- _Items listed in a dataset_
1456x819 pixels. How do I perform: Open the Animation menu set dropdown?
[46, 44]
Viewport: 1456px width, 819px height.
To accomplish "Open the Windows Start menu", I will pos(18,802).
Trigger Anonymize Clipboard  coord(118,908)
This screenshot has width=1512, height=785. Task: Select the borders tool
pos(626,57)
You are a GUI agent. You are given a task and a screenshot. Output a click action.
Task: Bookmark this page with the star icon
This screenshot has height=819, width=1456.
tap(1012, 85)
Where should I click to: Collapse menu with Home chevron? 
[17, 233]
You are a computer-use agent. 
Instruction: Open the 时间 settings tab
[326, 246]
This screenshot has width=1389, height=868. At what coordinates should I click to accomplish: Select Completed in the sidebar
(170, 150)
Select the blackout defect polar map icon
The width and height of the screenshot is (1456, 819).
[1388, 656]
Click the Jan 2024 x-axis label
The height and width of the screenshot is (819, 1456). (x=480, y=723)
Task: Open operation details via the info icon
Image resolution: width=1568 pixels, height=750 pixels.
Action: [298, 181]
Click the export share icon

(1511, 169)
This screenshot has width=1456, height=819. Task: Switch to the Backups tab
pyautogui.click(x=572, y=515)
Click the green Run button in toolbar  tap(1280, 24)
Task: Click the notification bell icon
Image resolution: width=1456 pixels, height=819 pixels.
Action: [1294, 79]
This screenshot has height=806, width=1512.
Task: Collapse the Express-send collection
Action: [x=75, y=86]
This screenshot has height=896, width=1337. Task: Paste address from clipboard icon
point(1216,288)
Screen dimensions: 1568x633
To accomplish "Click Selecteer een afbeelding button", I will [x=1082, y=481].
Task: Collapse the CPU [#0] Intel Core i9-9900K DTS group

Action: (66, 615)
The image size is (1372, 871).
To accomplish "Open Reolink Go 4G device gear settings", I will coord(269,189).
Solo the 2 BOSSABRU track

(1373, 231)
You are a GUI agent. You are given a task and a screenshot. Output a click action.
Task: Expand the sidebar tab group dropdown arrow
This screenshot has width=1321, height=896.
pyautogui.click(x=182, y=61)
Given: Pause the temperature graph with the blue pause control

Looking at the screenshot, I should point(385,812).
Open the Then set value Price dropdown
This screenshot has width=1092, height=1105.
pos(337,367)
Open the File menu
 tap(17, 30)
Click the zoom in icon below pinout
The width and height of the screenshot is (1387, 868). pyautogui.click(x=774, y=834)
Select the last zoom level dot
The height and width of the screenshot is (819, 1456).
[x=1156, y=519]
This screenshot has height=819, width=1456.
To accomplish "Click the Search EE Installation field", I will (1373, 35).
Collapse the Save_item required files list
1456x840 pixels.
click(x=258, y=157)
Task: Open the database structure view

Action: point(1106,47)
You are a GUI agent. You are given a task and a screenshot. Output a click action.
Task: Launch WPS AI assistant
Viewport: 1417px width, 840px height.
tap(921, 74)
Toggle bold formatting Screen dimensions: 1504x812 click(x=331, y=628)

- _What you should do_
Type the data again exactly. Leave nothing out.

- _Written response_
1456x819 pixels. How do I perform: Open the Animation menu set dropdown?
[46, 44]
Viewport: 1456px width, 819px height.
To accomplish "Open the Windows Start menu", I will pos(18,802).
Trigger Anonymize Clipboard  coord(118,908)
This screenshot has width=1512, height=785. Task: Select the borders tool
pos(626,57)
You are a GUI agent. You are given a task and a screenshot. Output a click action.
Task: Bookmark this page with the star icon
This screenshot has height=819, width=1456.
tap(1012, 85)
Where should I click to: Collapse menu with Home chevron? 
[17, 233]
You are a computer-use agent. 
Instruction: Open the 时间 settings tab
[326, 246]
This screenshot has width=1389, height=868. At what coordinates should I click to accomplish: Select Completed in the sidebar
(170, 150)
Select the blackout defect polar map icon
The width and height of the screenshot is (1456, 819).
[1388, 656]
Click the Jan 2024 x-axis label
The height and width of the screenshot is (819, 1456). (x=480, y=723)
Task: Open operation details via the info icon
Image resolution: width=1568 pixels, height=750 pixels.
Action: [298, 181]
Click the export share icon

(1511, 169)
This screenshot has width=1456, height=819. Task: Switch to the Backups tab
pyautogui.click(x=572, y=515)
Click the green Run button in toolbar  tap(1280, 24)
Task: Click the notification bell icon
Image resolution: width=1456 pixels, height=819 pixels.
Action: [1294, 79]
This screenshot has height=806, width=1512.
Task: Collapse the Express-send collection
Action: [x=75, y=86]
This screenshot has height=896, width=1337. Task: Paste address from clipboard icon
point(1216,288)
Screen dimensions: 1568x633
To accomplish "Click Selecteer een afbeelding button", I will [x=1082, y=481].
Task: Collapse the CPU [#0] Intel Core i9-9900K DTS group

Action: (66, 615)
The image size is (1372, 871).
To accomplish "Open Reolink Go 4G device gear settings", I will coord(269,189).
Solo the 2 BOSSABRU track

(1373, 231)
You are a GUI agent. You are given a task and a screenshot. Output a click action.
Task: Expand the sidebar tab group dropdown arrow
This screenshot has width=1321, height=896.
pyautogui.click(x=182, y=61)
Given: Pause the temperature graph with the blue pause control

Looking at the screenshot, I should point(385,812).
Open the Then set value Price dropdown
This screenshot has width=1092, height=1105.
pos(337,367)
Open the File menu
 tap(17, 30)
Click the zoom in icon below pinout
The width and height of the screenshot is (1387, 868). pyautogui.click(x=774, y=834)
Select the last zoom level dot
The height and width of the screenshot is (819, 1456).
[x=1156, y=519]
This screenshot has height=819, width=1456.
To accomplish "Click the Search EE Installation field", I will (1373, 35).
Collapse the Save_item required files list
1456x840 pixels.
click(x=258, y=157)
Task: Open the database structure view

Action: point(1106,47)
You are a GUI agent. You are given a task and a screenshot. Output a click action.
Task: Launch WPS AI assistant
Viewport: 1417px width, 840px height.
tap(921, 74)
Toggle bold formatting Screen dimensions: 1504x812 click(x=331, y=628)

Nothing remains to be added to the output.